- **Work request**
From the line containing "490x277 pixels." onward to the last line of the data below, copy each line exactly and add nothing.
**** Information supplied ****
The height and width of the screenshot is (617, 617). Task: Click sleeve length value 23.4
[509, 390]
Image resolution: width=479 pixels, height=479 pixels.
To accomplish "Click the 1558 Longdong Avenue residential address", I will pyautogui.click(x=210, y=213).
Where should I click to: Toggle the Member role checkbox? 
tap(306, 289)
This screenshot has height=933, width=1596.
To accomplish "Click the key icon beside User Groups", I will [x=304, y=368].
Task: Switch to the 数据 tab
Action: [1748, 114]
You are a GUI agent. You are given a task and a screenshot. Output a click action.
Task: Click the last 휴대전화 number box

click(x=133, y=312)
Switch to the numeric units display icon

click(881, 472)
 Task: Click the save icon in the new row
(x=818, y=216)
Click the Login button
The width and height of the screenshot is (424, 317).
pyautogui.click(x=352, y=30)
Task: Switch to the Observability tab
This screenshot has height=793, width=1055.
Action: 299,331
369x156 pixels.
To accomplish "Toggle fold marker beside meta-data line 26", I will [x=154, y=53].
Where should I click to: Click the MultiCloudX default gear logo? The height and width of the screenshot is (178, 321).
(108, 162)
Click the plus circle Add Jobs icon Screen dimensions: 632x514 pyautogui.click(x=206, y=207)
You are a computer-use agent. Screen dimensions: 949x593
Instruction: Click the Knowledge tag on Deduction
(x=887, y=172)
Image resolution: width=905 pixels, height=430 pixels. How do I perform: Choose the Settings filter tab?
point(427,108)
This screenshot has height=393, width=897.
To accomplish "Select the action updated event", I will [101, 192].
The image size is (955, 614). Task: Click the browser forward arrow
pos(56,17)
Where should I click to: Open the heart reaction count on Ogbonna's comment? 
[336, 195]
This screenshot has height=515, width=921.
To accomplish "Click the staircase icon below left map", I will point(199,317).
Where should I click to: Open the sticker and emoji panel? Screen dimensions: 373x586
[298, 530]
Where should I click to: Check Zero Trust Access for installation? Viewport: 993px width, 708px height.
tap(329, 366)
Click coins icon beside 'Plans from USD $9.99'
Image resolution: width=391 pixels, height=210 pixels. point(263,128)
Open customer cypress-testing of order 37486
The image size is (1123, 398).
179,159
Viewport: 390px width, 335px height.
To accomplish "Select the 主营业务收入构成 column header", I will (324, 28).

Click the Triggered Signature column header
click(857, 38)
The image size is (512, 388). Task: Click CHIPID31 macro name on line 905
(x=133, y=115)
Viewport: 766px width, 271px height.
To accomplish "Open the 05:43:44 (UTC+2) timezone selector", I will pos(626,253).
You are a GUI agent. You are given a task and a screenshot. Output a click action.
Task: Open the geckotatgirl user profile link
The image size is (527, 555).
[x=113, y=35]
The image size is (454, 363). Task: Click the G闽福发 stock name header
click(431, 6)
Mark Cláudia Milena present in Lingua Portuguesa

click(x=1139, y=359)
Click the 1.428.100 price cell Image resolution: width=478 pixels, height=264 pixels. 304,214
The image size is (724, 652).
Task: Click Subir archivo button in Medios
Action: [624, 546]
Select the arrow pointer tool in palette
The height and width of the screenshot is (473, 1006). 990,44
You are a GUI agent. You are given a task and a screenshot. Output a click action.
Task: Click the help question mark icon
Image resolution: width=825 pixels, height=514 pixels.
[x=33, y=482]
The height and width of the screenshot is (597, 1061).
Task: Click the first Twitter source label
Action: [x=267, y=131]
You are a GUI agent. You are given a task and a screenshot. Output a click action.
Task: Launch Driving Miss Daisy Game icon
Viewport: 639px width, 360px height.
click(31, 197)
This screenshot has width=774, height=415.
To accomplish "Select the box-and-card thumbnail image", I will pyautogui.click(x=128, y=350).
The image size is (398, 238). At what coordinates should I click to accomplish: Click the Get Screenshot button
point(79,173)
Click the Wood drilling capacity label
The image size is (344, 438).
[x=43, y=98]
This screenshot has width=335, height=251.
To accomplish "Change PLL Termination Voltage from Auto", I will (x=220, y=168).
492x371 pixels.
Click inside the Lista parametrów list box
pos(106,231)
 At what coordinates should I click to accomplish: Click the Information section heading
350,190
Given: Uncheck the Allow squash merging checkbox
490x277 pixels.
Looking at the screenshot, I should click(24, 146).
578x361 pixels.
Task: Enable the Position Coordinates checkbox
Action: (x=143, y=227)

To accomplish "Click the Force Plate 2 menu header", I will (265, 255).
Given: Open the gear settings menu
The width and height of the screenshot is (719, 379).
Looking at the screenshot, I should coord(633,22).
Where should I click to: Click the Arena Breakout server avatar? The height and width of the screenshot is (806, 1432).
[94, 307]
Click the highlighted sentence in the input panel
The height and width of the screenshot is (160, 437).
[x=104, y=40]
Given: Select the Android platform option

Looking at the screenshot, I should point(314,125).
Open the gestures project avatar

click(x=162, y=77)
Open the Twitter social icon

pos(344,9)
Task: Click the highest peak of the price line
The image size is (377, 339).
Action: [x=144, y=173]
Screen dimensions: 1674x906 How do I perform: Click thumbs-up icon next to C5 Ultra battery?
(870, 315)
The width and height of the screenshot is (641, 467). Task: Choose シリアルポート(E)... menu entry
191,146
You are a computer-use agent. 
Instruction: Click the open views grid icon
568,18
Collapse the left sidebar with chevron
****
- **Solution to this exercise**
490x277 pixels.
Looking at the screenshot, I should click(24, 146).
578x361 pixels.
Task: Enable the Position Coordinates checkbox
Action: (x=143, y=227)

To accomplish "Click the Force Plate 2 menu header", I will (265, 255).
Given: Open the gear settings menu
The width and height of the screenshot is (719, 379).
Looking at the screenshot, I should coord(633,22).
Where should I click to: Click the Arena Breakout server avatar? The height and width of the screenshot is (806, 1432).
[94, 307]
Click the highlighted sentence in the input panel
The height and width of the screenshot is (160, 437).
[x=104, y=40]
Given: Select the Android platform option

Looking at the screenshot, I should point(314,125).
Open the gestures project avatar

click(x=162, y=77)
Open the Twitter social icon

pos(344,9)
Task: Click the highest peak of the price line
The image size is (377, 339).
Action: [x=144, y=173]
Screen dimensions: 1674x906 How do I perform: Click thumbs-up icon next to C5 Ultra battery?
(870, 315)
The width and height of the screenshot is (641, 467). Task: Choose シリアルポート(E)... menu entry
191,146
You are a computer-use agent. 
Instruction: Click the open views grid icon
568,18
Collapse the left sidebar with chevron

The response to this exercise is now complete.